### DATA IN THIS EXERCISE
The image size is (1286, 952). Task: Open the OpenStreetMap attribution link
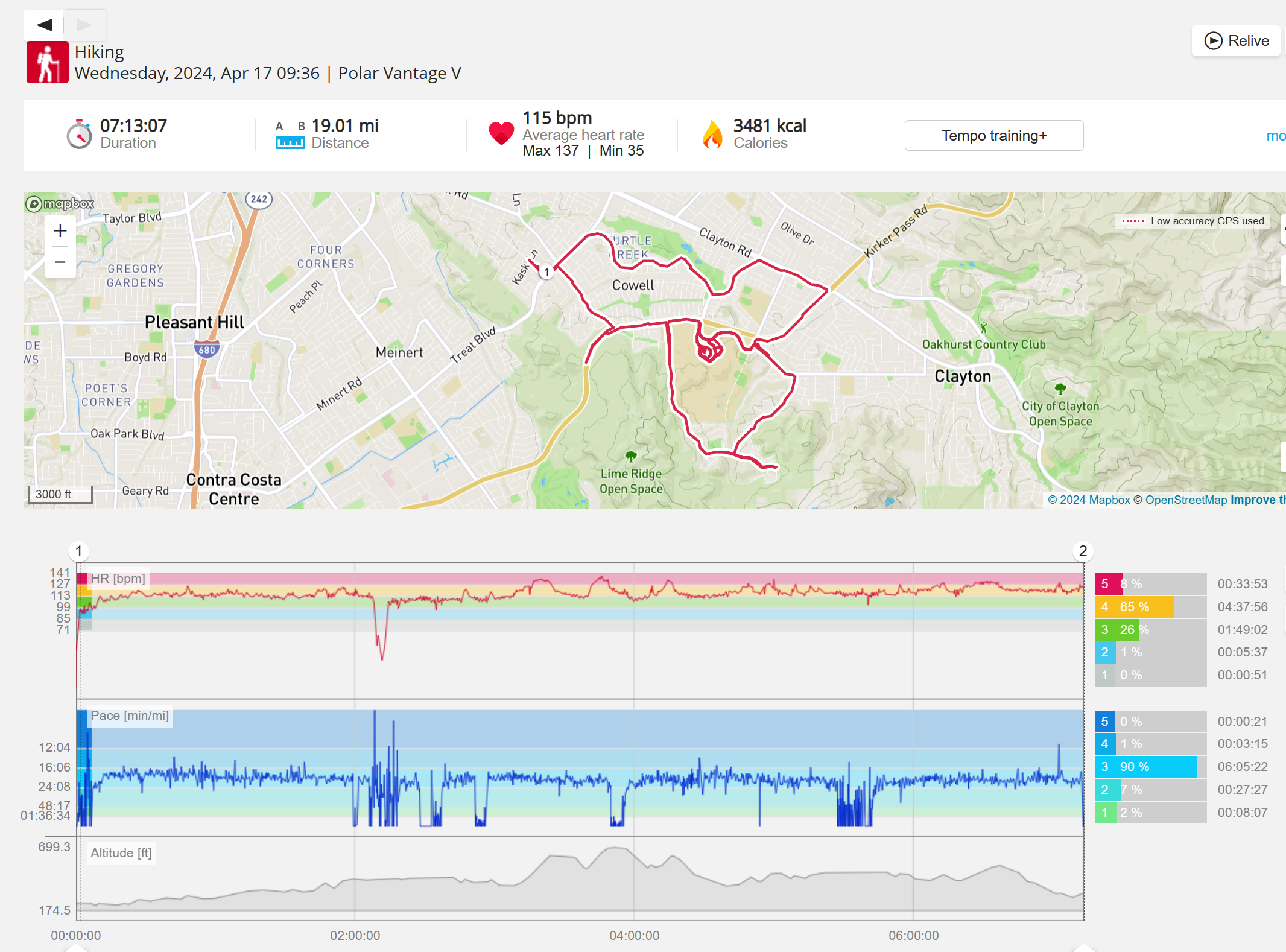pos(1186,500)
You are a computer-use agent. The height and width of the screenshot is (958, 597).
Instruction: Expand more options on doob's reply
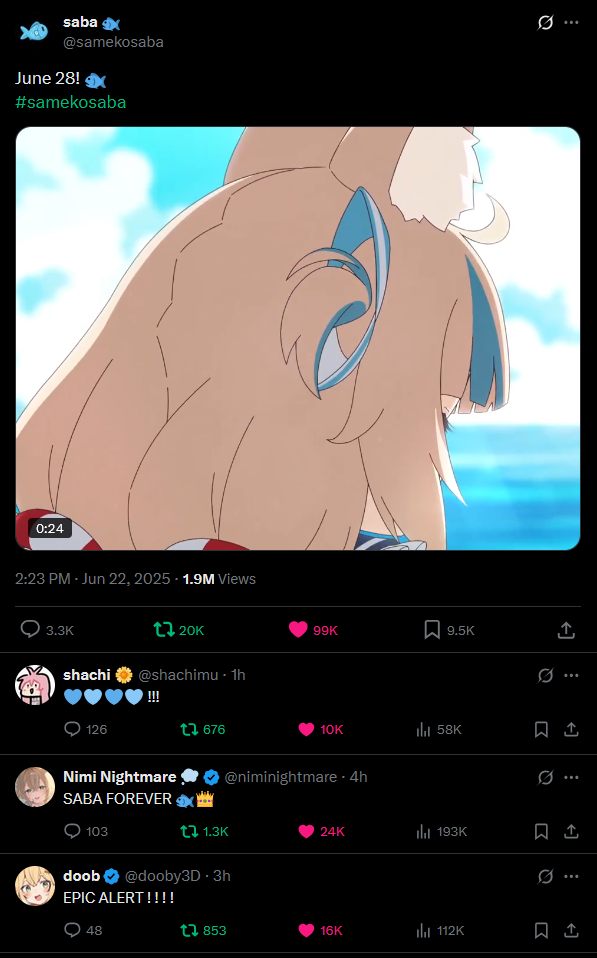point(571,877)
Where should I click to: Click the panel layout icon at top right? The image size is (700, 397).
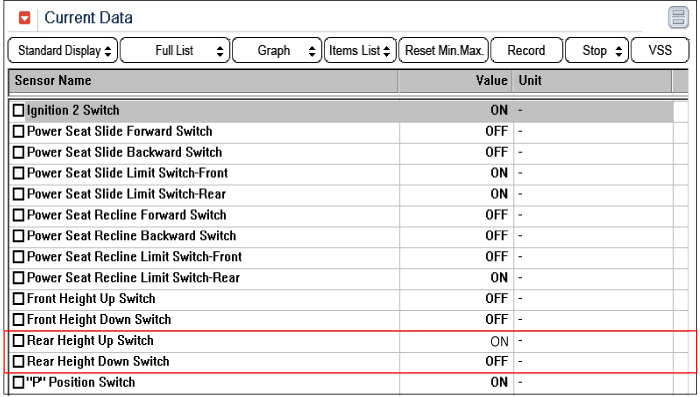[x=678, y=18]
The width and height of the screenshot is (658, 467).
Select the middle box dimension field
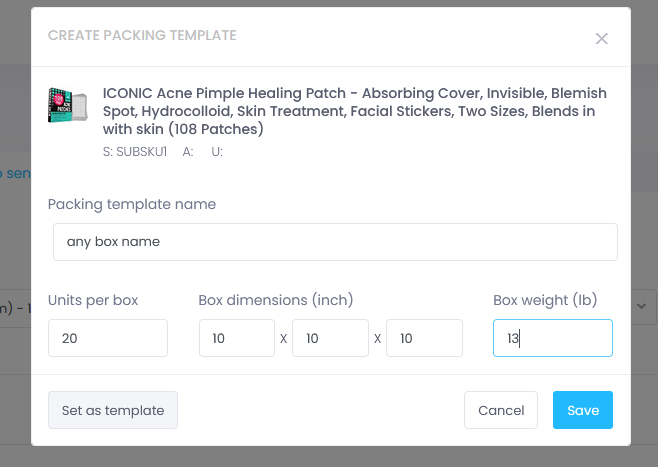point(330,338)
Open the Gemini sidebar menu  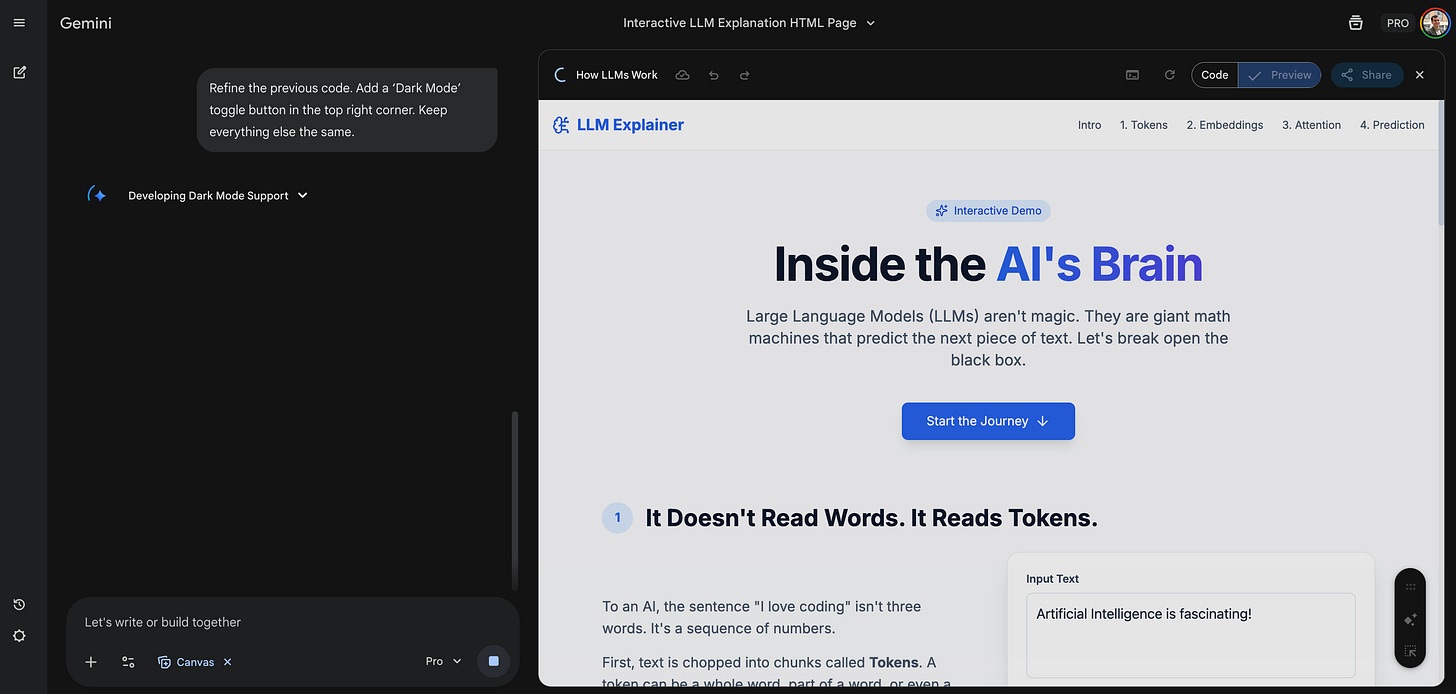20,22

### EXERCISE AIM
Pick out each line of the material above that contains the word "screenshot", matching case exactly.

### CORRECT RESULT
You are a computer-use agent. The height and width of the screenshot is (958, 597).
The width and height of the screenshot is (658, 467).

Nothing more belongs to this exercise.